Mahamat-Saleh Haroun’s slender yet riveting “Lingui, the Sacred Bonds” is a story about a woman trying to secure an abortion for her 15-year-old daughter in a country where terminating a pregnancy violates both national and religious laws, but — as its title suggests in two different languages — this soft hammer of a social drama is less concerned with the cruelties of Chad’s politics than it is with how people help each other to endure them together. “Lingui” is a Chadian term that represents a tradition of altruism; a collective resilience in the face of catastrophic ordeals. When a group of young men wordlessly pull the teenage Maria (Rihane Khalil-Alio) out from a riverbed after she tries to drown herself, that is lingui. When Maria’s mother Amina (Achouackh Abakar Soulymane) agrees to aid her estranged sister at a moment of irrevocable crisis, that is lingui. When Maria’s school, afraid of how gossip might reflect on them, expels the girl the minute they learn of her delicate condition… that is why lingui is so necessary.

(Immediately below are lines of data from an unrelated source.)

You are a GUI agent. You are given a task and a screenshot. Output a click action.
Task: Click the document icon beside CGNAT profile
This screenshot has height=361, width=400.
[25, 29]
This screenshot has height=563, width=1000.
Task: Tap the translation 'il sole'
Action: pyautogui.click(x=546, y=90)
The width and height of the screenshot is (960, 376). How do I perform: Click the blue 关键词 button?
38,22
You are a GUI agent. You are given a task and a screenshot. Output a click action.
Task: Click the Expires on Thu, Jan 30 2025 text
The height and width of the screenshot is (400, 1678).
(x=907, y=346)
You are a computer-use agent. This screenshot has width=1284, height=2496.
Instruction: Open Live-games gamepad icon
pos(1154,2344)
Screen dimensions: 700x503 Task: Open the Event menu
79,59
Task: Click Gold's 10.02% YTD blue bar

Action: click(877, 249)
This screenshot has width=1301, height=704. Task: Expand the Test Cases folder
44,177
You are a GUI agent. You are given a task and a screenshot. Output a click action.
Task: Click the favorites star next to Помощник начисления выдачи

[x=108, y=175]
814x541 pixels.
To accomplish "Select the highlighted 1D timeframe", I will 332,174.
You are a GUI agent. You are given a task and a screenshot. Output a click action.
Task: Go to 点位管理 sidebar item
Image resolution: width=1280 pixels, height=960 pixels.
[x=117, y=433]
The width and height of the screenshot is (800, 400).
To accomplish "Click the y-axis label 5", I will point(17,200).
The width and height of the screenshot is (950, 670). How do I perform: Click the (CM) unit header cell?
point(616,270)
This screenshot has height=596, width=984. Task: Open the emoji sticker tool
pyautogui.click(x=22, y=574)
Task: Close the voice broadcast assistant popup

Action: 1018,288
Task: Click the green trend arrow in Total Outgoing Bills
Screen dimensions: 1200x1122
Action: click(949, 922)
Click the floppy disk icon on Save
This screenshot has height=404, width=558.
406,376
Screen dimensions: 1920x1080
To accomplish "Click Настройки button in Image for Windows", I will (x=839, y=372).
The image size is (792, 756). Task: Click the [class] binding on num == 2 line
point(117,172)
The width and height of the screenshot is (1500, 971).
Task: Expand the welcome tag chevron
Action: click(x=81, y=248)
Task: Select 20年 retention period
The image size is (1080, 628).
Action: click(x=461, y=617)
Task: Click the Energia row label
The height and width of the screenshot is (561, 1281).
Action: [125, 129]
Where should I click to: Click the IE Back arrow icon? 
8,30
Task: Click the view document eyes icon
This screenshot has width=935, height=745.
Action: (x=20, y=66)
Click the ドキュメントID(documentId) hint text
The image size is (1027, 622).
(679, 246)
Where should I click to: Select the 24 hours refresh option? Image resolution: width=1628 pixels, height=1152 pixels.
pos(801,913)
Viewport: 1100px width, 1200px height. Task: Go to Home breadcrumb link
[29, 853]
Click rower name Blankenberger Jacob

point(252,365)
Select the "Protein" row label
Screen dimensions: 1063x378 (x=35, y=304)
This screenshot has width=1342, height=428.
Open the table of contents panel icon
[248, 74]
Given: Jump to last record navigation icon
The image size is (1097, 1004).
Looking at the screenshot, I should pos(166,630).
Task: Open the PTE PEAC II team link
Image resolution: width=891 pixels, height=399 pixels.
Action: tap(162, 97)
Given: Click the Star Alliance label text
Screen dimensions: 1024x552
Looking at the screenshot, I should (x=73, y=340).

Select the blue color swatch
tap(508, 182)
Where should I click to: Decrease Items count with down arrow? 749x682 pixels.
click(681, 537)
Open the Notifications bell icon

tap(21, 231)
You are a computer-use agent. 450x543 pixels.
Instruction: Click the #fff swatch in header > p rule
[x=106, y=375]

And that is hardly the most pressing reason, as there are more predatory forces afoot — many of them in the guise of helpers, and virtually all of them male. As it stands, Amina and Maria are not exactly helpless on their own. Only thirty-something-years-old but worn down from the shunning that she once endured as a child herself, Amina lives with her daughter on the outskirts of N’djamena provides for them both by selling wire stoves that she makes by hacking out the metal from discarded car tires with a machete (a brutal process that Haroun’s steady camera sees for all of its hardship). It’s not enough to afford a clandestine abortion, which costs roughly 1,000 USD, but it’s enough not to exist at someone else’s mercy. When she isn’t working, Amina is busy deflecting marriage offers from her gray-haired neighbor Brahim (Youssouf Djaoro) and being reassured by her local imam that “anyone with a problem can call on his help.” We understand why Amina might doubt that; seeing Amina forced to pray on a patch of dirt outside of the mosque doesn’t inspire confidence that her ultra-conservative religious community ever has a woman’s best interests at heart. This is a modern world in the grip of ancient struggles, and while Amina and Maria are connected to the 21st century through the earbuds of their iPods, Haroun’s unsentimental gaze suggests a kind of folkloric timelessness. That timelessness is expressed in ways both sublime (the vibrant outfits that pop against the dusty streets) and tragic (internalized misogyny, handed down through the generations like a family heirloom). Maria knows that people think of any single mom as “a loose woman,” and she’d rather die than follow in her mother’s loving footsteps. It’s why she pushes Amina away, turns only to her giant teddy bear for solace, and refuses to identify the man who impregnated her. That mystery remains unexplored for most of the movie’s running time, as Haroun focuses instead on the hard labor of finding help, and the logistics of the sisterhood that provide it.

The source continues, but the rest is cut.